## Instructions to follow
Each line of the listing where the string "horizontal" appears is to be identified and copied.

[Start of section]

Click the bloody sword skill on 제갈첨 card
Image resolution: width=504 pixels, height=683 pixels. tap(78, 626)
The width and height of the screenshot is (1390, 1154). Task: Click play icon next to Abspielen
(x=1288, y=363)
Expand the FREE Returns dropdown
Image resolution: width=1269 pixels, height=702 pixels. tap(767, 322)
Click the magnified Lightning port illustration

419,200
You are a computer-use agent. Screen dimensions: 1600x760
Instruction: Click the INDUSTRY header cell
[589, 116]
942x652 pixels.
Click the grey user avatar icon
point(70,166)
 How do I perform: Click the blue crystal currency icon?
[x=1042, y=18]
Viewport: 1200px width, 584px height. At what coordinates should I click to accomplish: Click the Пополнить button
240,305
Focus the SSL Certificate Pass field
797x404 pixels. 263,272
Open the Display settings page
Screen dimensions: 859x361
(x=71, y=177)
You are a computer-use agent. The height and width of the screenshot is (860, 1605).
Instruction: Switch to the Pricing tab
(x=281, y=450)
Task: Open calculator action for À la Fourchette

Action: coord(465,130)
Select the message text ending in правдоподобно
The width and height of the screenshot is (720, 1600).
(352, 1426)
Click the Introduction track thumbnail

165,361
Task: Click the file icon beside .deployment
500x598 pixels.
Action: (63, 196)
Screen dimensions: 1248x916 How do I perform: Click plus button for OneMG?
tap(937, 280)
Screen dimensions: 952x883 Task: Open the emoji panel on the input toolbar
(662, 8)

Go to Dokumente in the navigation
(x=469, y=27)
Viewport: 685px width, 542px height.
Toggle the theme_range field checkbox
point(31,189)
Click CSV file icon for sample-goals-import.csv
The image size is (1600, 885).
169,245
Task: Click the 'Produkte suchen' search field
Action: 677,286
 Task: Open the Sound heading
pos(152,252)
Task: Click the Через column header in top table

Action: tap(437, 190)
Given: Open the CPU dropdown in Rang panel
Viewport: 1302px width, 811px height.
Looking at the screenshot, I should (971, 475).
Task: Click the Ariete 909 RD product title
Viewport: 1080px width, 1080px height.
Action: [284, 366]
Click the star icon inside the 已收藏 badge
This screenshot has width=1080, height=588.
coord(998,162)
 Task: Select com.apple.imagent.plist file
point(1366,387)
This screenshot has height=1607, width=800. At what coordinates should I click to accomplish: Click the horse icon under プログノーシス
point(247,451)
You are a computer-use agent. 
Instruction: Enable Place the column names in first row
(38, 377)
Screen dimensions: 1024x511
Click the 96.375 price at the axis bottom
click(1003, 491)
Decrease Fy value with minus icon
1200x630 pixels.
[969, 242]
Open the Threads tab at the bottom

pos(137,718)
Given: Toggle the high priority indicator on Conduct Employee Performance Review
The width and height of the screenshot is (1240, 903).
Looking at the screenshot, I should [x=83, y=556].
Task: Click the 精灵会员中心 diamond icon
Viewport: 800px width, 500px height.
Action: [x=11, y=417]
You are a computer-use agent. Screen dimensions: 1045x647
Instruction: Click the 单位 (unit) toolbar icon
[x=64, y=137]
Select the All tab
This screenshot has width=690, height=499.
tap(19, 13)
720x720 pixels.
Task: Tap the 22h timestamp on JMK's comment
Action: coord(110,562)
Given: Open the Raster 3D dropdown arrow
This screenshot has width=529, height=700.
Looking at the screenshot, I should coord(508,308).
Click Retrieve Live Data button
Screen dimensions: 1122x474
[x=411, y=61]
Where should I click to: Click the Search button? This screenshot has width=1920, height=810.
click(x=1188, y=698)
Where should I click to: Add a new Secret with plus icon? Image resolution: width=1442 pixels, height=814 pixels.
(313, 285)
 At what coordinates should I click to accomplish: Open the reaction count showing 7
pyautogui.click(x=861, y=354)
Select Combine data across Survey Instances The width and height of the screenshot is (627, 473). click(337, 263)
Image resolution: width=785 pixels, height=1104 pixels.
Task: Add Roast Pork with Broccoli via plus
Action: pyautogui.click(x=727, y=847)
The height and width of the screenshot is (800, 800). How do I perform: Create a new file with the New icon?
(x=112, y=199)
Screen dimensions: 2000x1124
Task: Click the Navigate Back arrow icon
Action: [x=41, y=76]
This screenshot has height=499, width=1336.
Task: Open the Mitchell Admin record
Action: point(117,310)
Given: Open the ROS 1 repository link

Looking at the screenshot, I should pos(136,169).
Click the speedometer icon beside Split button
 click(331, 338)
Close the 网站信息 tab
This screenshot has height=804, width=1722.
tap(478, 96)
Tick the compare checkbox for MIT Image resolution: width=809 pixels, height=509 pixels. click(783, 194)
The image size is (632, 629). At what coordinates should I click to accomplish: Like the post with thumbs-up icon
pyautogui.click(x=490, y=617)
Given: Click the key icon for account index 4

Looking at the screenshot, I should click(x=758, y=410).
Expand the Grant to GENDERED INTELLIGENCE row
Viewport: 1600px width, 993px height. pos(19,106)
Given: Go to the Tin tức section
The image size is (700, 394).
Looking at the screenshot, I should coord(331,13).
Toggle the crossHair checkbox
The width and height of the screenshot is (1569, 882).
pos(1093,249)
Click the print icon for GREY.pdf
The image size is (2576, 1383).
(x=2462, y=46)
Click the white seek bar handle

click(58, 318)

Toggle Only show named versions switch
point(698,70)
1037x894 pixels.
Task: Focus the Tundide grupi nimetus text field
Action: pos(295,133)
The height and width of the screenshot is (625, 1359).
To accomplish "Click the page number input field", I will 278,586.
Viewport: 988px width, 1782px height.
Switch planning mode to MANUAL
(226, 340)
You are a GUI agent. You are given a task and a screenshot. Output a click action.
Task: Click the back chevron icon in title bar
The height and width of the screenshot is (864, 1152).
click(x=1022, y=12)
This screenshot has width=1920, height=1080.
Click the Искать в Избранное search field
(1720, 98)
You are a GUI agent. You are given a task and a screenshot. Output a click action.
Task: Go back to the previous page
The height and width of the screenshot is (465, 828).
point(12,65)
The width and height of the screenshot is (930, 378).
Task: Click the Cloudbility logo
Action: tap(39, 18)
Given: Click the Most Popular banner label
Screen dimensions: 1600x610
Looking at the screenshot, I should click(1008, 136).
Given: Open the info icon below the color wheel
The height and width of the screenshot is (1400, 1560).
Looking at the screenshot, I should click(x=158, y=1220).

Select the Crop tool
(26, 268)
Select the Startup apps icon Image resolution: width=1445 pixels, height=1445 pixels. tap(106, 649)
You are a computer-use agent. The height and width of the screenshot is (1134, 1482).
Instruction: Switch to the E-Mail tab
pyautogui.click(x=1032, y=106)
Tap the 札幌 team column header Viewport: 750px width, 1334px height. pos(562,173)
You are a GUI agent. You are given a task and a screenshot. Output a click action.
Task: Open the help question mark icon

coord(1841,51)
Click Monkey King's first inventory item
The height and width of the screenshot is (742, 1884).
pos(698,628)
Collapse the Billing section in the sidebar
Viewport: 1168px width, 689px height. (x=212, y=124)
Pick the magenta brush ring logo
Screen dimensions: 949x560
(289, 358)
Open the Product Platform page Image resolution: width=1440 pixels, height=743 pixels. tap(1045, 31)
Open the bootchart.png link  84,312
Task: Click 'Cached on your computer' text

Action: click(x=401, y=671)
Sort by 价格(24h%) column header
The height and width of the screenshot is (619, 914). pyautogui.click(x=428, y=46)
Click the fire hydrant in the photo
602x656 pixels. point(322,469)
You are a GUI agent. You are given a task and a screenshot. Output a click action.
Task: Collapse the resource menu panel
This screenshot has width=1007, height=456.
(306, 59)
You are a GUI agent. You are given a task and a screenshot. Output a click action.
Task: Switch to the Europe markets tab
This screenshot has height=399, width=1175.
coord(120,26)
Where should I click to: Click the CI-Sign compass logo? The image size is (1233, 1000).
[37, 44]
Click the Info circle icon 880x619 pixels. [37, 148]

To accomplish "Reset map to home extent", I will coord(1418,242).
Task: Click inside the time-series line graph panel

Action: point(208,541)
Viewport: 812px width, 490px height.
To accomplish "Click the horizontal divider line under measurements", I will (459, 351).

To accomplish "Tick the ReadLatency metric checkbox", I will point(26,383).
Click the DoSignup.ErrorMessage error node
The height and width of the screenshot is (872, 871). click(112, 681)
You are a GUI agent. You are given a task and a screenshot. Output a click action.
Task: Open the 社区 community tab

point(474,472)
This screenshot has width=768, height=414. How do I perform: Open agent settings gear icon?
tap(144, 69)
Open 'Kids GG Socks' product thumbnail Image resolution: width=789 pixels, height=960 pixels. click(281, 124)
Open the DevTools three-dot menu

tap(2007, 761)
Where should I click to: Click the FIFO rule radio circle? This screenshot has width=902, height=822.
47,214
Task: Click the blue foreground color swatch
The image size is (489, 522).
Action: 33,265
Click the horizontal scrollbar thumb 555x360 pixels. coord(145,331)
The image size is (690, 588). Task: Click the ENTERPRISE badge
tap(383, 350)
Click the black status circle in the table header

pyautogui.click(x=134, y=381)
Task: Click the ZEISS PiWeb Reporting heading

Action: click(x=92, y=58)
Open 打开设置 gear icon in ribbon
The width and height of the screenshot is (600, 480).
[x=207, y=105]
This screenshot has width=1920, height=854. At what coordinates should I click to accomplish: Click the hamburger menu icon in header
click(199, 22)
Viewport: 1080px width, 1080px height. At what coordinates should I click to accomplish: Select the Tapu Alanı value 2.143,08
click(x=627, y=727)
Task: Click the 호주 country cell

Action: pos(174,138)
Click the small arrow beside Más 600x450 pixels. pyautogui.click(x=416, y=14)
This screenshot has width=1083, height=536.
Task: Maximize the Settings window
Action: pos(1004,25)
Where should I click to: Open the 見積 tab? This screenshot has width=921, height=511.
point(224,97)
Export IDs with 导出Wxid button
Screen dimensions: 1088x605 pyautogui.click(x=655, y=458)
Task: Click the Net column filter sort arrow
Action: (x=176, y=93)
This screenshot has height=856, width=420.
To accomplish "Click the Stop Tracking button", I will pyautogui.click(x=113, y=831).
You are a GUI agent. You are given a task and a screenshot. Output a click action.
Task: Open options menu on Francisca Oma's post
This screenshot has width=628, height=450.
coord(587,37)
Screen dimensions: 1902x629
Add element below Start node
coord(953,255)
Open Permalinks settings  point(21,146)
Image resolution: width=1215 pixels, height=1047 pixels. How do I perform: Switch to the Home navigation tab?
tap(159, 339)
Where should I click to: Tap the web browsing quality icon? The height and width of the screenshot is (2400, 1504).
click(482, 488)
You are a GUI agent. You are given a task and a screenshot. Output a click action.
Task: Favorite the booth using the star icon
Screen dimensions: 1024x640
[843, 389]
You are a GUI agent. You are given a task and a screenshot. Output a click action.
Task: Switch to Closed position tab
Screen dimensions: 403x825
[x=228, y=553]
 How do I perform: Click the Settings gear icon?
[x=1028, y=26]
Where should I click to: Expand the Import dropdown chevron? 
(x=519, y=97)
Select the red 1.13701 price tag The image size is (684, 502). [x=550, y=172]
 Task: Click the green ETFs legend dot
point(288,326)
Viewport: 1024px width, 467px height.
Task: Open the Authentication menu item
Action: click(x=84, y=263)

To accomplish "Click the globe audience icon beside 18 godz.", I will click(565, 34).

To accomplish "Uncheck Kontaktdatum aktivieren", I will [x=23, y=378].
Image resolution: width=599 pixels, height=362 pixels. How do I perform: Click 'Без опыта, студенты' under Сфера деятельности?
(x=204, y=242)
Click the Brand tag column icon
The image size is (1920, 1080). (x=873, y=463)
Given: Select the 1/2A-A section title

[End of section]

## Answer to this task
To accomplish "Click the horizontal divider line under measurements", I will (459, 351).
Click the horizontal scrollbar thumb 555x360 pixels. coord(145,331)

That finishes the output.